■ **Materials provided**:
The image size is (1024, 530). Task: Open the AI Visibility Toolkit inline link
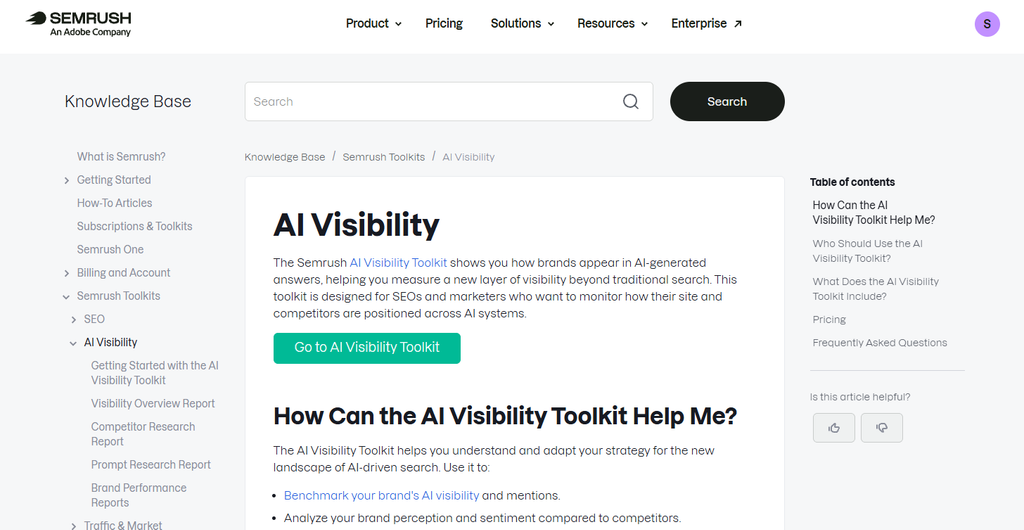(x=398, y=262)
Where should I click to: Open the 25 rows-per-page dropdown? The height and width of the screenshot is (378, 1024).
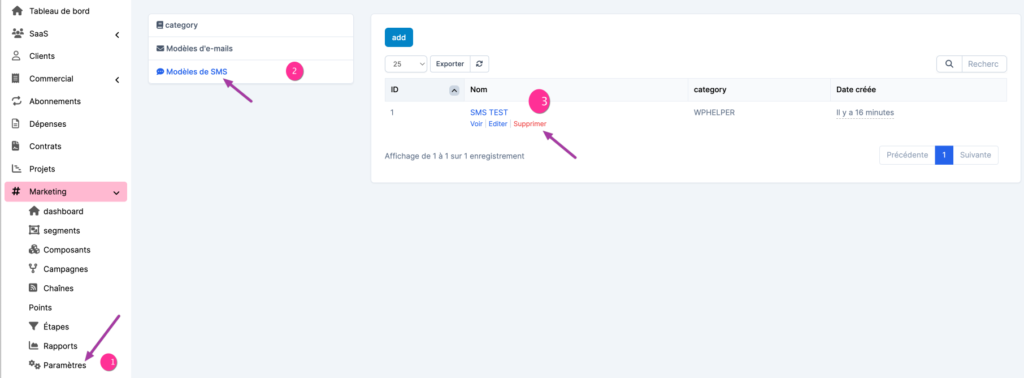406,64
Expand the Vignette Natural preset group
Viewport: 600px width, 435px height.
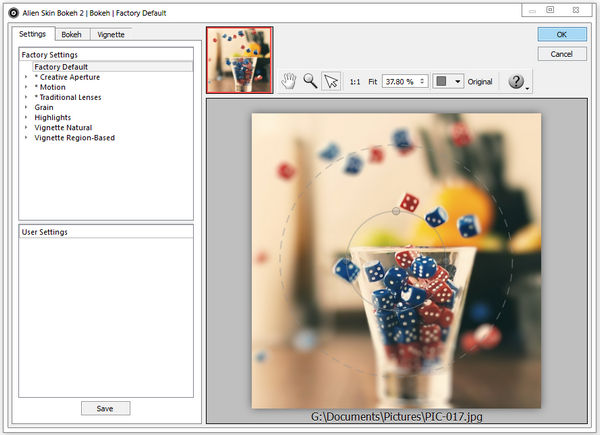point(26,127)
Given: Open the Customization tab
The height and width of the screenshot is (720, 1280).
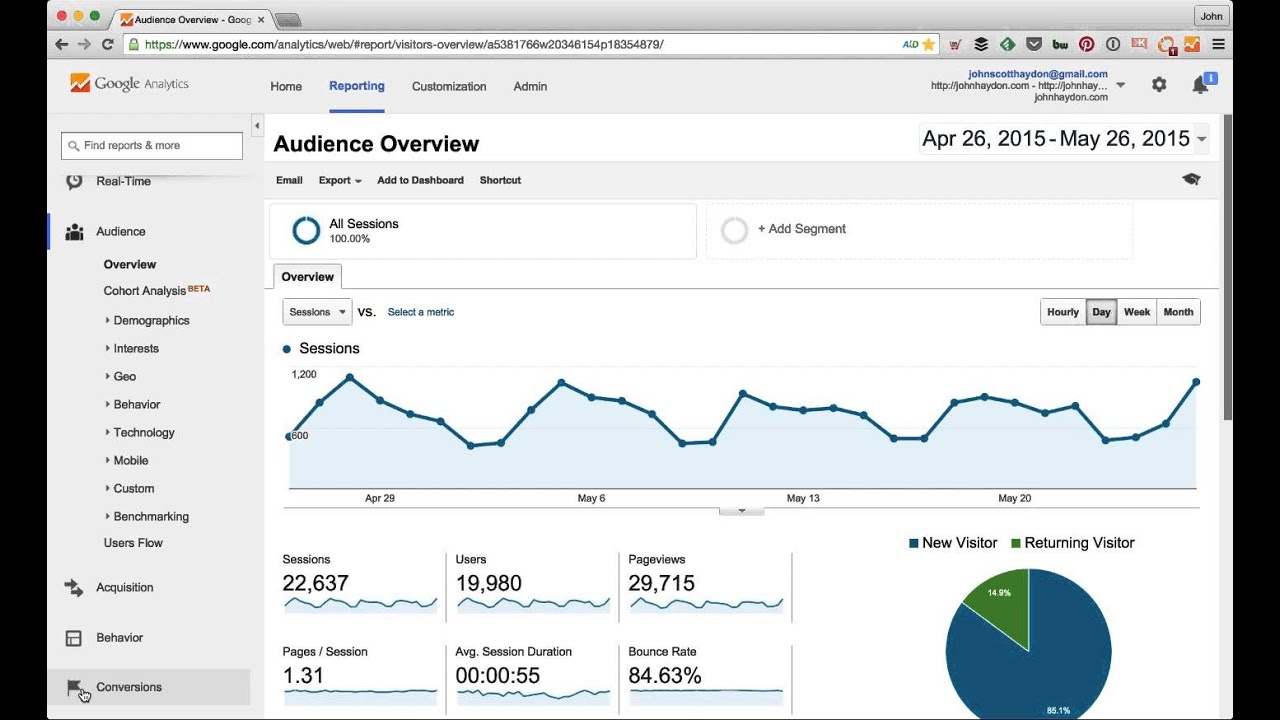Looking at the screenshot, I should 449,87.
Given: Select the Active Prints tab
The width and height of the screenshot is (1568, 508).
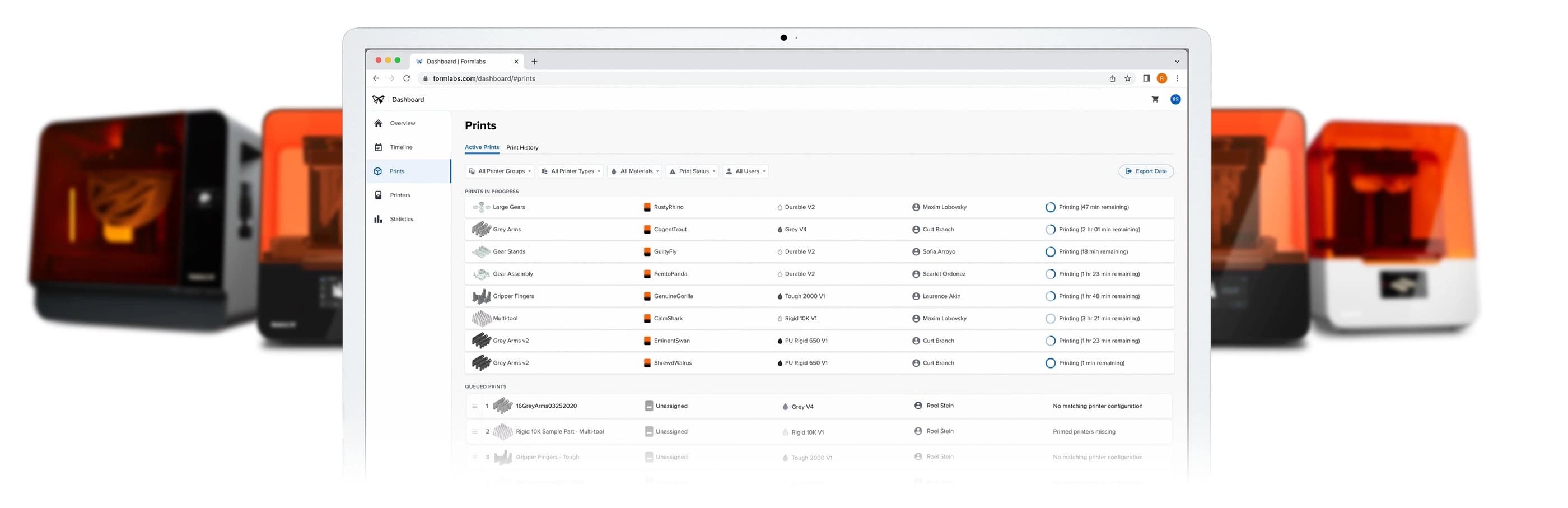Looking at the screenshot, I should coord(482,147).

■ **Problem to solve**: Where an entry includes an image, leave that image out; otherwise, reproduce everything exactly.

■ **Expected answer**:
The image size is (1024, 530). Task: Open the AI Visibility Toolkit inline link
(x=398, y=262)
Where should I click to: Open the 25 rows-per-page dropdown? The height and width of the screenshot is (378, 1024).
406,64
Expand the Vignette Natural preset group
Viewport: 600px width, 435px height.
point(26,127)
Given: Open the Customization tab
The height and width of the screenshot is (720, 1280).
Looking at the screenshot, I should 449,87.
Given: Select the Active Prints tab
The width and height of the screenshot is (1568, 508).
Looking at the screenshot, I should coord(482,147).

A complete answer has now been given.